Le représentant et conseiller du ministre des Affaires locales et de l’Environnement a déclaré que l’élimination du plomb de la peinture contribuera à la réalisation de la cible 3.9 de l’Objectif de Développement Durable (ODD) qui prévoit de diminuer le nombre de décès et de maladie dus à des substances chimiques dangereuses.
Un projet pilote est également en cours de mise en œuvre dont l’objectif est de promouvoir un arrêt progressif de la fabrication et de la commercialisation des peintures contenant du plomb. Un guide technique destiné aux industriels a été élaboré.
La Tunisie a opté pour une démarche concertée visant à aboutir à un cadre réglementaire contraignant l’utilisation du plomb. Cette action entrera dans la politique nationale en matière de gestion des produits chimiques et des déchets dangereux.

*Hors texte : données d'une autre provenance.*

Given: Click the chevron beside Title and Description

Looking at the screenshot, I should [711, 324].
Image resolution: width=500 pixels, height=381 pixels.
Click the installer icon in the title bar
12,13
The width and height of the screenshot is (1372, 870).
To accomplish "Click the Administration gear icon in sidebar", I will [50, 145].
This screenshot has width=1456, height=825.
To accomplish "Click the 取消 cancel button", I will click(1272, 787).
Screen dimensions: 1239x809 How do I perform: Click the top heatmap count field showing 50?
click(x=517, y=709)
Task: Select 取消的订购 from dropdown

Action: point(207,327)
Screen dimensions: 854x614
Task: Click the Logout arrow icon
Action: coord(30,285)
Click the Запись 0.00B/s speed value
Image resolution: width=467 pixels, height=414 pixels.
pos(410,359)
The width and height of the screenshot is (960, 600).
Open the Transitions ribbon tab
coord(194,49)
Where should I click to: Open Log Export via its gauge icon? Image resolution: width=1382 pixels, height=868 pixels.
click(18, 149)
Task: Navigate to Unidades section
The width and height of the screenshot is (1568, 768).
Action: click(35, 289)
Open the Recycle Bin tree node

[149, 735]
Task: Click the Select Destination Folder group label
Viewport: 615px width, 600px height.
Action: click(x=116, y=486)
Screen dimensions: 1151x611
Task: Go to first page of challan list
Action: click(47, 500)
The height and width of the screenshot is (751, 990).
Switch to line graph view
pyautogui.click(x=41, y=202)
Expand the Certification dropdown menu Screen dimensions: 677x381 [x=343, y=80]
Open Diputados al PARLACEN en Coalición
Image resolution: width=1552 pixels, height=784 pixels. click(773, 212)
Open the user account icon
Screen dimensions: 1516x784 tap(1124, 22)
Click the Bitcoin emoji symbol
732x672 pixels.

En marge du séminaire, la représentante du ministère de la Santé (Agence d’évaluation des risques) a déclaré aux médias qu’une enquête mandatée par l’Association de l’éducation environnementale pour les futures générations “AEEFG“ est en cours d’élaboration pour évaluer la qualité de la peinture à usage domestique, mise sur le marché tunisien, analyser le plomb et ses composés volatiles. Les résultats seront dévoilés dans un mois. Affaire à suivre.